Des pratiques tendant à interdire l'accès des centres d'hébergement aux sans-papiers se développent, selon Libération
Des préfectures ont demandé à des centres d'hébergement qu'elles financent de ne pas accueillir les étrangers en situation irrégulière qui sont à la rue, particulièrement les déboutés du droit d'asile, rapporte le quotidien.
Libération cite des documents envoyés par les préfectures de l'Yonne, du Calvados et du Haut-Rhin.
Dans un courriel à des associations, une administration préfectorale du Calvados, la direction départementale de la cohésion sociale (DDCS), déplore de voir les déboutés du droit d'asile abrités. On y lit que "la DDCS avait clairement annoncé que les déboutés ne seraient plus pris en charge dans les dispositifs d'hébergement." Une règle qui n'a aucune base légale, poursuit le quotidien.
Interrogée par Libération, la préfecture se défend en affirmant qu'elle n'a pas eu de "conséquences concrètes".
Dans le Haut-Rhin, le 115, chargé d'orienter les sans-abri sur les places d'hébergement, est prié de donner la priorité, en cas de saturation, au "public de droit commun", que la préfecture distingue des "demandeurs d'asile ou des déboutés du droit d'asile".
Là encore la préfecture affirme que l'hiver dernier "aucune personne n'est restée sans hébergement" et se défend d'exclure les sans-papiers.
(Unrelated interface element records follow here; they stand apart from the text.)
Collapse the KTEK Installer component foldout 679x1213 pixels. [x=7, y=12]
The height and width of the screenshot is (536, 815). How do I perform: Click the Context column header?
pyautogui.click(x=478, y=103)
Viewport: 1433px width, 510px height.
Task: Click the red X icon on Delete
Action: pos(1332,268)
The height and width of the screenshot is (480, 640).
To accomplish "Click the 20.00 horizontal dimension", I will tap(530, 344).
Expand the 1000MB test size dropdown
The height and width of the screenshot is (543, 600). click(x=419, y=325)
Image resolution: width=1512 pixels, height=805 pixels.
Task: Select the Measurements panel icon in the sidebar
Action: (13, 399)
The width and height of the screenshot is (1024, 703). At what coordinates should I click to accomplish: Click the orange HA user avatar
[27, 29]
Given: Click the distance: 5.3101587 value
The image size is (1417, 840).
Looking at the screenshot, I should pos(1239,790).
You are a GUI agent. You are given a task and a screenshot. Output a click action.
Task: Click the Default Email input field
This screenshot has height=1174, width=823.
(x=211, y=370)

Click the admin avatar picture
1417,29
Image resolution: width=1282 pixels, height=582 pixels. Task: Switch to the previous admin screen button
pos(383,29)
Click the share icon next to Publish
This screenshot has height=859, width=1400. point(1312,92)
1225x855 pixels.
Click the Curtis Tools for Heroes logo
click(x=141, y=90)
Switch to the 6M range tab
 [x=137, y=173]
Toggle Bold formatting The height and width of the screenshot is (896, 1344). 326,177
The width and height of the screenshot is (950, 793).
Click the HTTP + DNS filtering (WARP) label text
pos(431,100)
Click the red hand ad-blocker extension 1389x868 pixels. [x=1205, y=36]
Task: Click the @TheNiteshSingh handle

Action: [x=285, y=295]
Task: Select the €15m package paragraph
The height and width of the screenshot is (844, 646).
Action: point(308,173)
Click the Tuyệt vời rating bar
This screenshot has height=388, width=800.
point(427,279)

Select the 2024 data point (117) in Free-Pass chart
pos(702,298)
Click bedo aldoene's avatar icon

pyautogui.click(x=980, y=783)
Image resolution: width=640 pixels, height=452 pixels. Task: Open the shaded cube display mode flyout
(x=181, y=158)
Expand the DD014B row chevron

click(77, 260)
Libération publie aussi des échanges de courriels dans l'Yonne, où la restitution d'un logement est refusée à une famille dont l'expulsion a été annulée par la justice.
"Le code de l'action social et des familles impose d'accueillir toutes les personnes sans abri et en détresse, quelle que soit leur situation administrative", souligne la présidente de la Fédération nationale des associations d'accueil et de réinsertion sociale. Dans une interview au quotidien, Nicole Maestracci rappelle que "en 2007, le président avait (...) réaffirmé ce principe de l'inconditionnalité".
"Ce n'est pas aux associations de contrôler les papiers. Dans les centres d'urgence on doit accueillir tout le monde, justement parce que ce sont des centres d'urgence", avait déclaré Nicolas Sarkozy lors de la Journée mondiale du refus de la misère, précise Libération.
Les réactions se multiplient
Des faits dénoncés par le secrétaire d'Etat au Logement, Benoist Apparu, qui a affirmé avoir "donné des consignes ce matin pour qu'on cesse ces pratiques". "Quand quelqu'un est dans une période de froid dehors, on ne se préoccupe pas de savoir s'il a des papiers ou pas", a-t-il déclaré sur RTL. "Il y a un principe qui a été fixé par le président de la République lui-même, réaffirmé à plusieurs reprises, c'est le principe de l'inconditionnalité de l'accueil d'urgence", a souligné le secrétaire d'Etat.
"Les étrangers sans-abri ne sont pas des variables d'ajustement", dit la Fédération nationale des associations d'accueil et de réinsertion sociale, qui regroupe 850 associations s'occupant de près de 3.000 services d'aide aux sans-abri. La Fnars rappelle "le principe d'accueil inconditionnel des plus démunis" et cite l'article L 11-2 du Code d'action sociale qui "impose d'accueillir toutes les personnes sans abri ou en détresse, sans poser de condition de régularité de séjour". "Tous les centres d'hébergement sont donc dans la légalité lorsqu'ils accueillent des étrangers en situation de détresse, quelle que soit leur situation administrative", dit la Fnars.
Le groupe PCF-Parti de gauche attaque une forme de "xénophobie d'Etat", estimant que la droite française poursuit pour des "raisons électoralistes" son "offensive de destruction de la dignité humaine".
Le porte-parole du Parti socialiste, Benoît Hamon, a rappelé les propos de Nicolas Sarkozy, qui avait réaffirmé le principe d'accueil "inconditionnel" des sans-abri en 2007. "La responsabilité de la République c'est d'héberger tout le monde et ne pas faire le tri entre les SDF avec papiers et les SDF sans papiers", a-t-il ajouté.